The purpose of this conversion of this PDF to CSV format is to obtain the exact information enclosed in the PDF in a more machine-readable format. The quickest method to perform this conversion was to look for existing Python packages that already had this capability. The first package that came up was tabula. tabula has two methods that were relevant for this task: read_pdf and convert_into [4]. Converting the PDF file into CSV was performed in two lines of code (#1, importing tabula, #2, using convert_into.)

Primarily, the parameter pages in convert_into was set to "1" just to test the efficacy of the method. It was confirmed that the output CSV matched the input PDF data by comparing the numbers in each cell of five randomly-selecting rows. As a demonstration, the first six rows of the PDF file are:

ZSymbA p or T_{1/2} I b_{c} b_{+} b_{-} c \sigma_{coh} \sigma_{inc} \sigma_{scatt} \sigma_{abs}
0-N-1 10.3 MIN 1/2 -37.0(6) 0 -37.0(6) 43.01(2) 43.01(2) 0
1-H -3.7409(11) 1.7568(10) 80.26(6) 82.02(6) 0.3326(7)
1-H-1 99.985 1/2 -3.7423(12) 10.817(5) -47.420(14) +/- 1.7583(10) 80.27(6) 82.03(6) 0.3326(7)
1-N-2 0.0149 1 6.674(6) 9.53(3) 0.975(60) 5.592(7) 2.05(3) 7.64(3) 0.000519(7)
1-H-3 12.26 Y 1/2 4.792(27) 4.18(15) 6.56(37) 2.89(3) 0.14(4) 3.03(5) < 6.0E-6

and the first six rows of the CSV file are:

ZSymbA,p or T1/2,I,bc,b+,b-,c,σcoh,σ inc,σscatt,σabs
0-N-1,10.3 MIN,1/2,-37.0(6),0,-37.0(6),,43.01(2),,43.01(2),0
1-H,,,-3.7409(11),,,,1.7568(10),80.26(6),82.02(6),0.3326(7)
1-H-1,99.985,1/2,-3.7423(12),10.817(5),-47.420(14),+/-,1.7583(10),80.27(6),82.03(6),0.3326(7)
1-H-2,0.0149,1,6.674(6),9.53(3),0.975(60),,5.592(7),2.05(3),7.64(3),0.000519(7)
1-H-3,12.26 Y,1/2,4.792(27),4.18(15),6.56(37),,2.89(3),0.14(4),3.03(5),< 6.0E-6

At this point, pages was changed to "all", and the final CSV file was obtained. Once again, the final CSV file was checked with the original PDF file. There remains no obvious method besides manually checking the numbers per row to verify that all the values in all 10 pages of the PDF remain the exact same. After verifying that the values in five rows randomly-selected from the final CSV file matched exactly their counterparts in the PDF file, it was assumed that the rest of the CSV file copied all the information correctly. Empty cells in the PDF are empty in the corresponding CSV file, preserving the dimension of the data structure. Should there be a way to more rigorously approaching this problem, please contact me.

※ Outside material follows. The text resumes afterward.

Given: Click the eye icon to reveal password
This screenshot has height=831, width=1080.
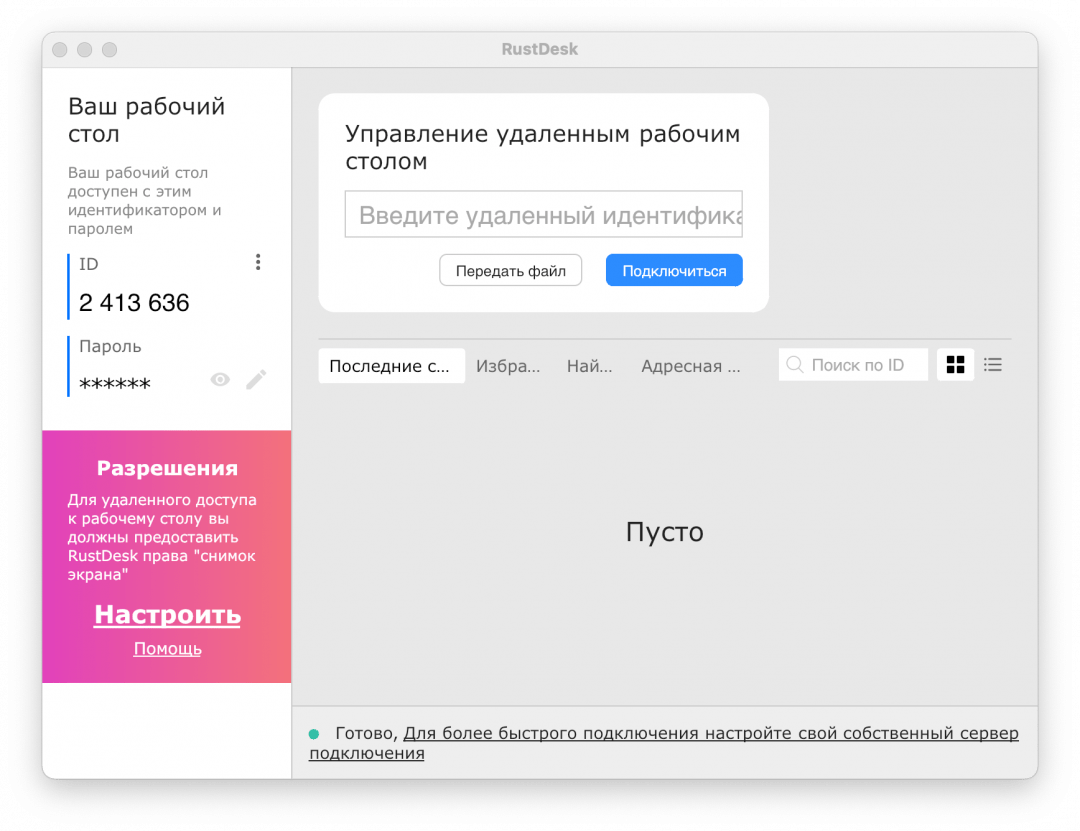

This project concludes with a reflection: consider storing experimental data both in a PDF format, for final copies, and a machine-readable format, like a CSV, to be used in data science applications.

References

  • [1] Definition of the CSV Format. Internet Engineering Task Force. Retrieved September 25, 2020.
  • [2] Bound Coherent Neutron Scattering Lengths. Vienna University of Technology. Retrieved September 25, 2020.
  • [3] Neutron Scattering Lengths. Vienna University of Technology. Retrieved September 26, 2020.
  • [4] Ariga A. (2020) tabula-py. github.com/chezou. Retrieved September 25, 2020.
  • [5] Varley F. Sears (1992) Neutron scattering lengths and cross sections. Neutron scattering lengths and cross sections, Neutron News,3:3, 26-37. Retrieved September 27, 2020.
  • Parenthetical:

    For how to use tabula's method "read_pdf": https://stackoverflow.com/a/49562555
    For how to resolve the issue "modules 'tabula' has no attribute 'read_pdf'": https://stackoverflow.com/a/60532664
    For why method 'read_pdf' was not included in tabula: https://stackoverflow.com/a/49997114
    For another reason why 'read_pdf' was not working with tabula: https://stackoverflow.com/a/54123725
    For how to respond to 'y/n' prompts in Jupyter Notebook: https://stackoverflow.com/a/39841757

    neutron_scattering_lengths_pdf_to_csv's People

    Contributors

    erenmclaren avatar

    Watchers

     avatar

    Forkers

    james-drewitt

    Recommend Projects

    • React photo React

      A declarative, efficient, and flexible JavaScript library for building user interfaces.

    • Vue.js photo Vue.js

      🖖 Vue.js is a progressive, incrementally-adoptable JavaScript framework for building UI on the web.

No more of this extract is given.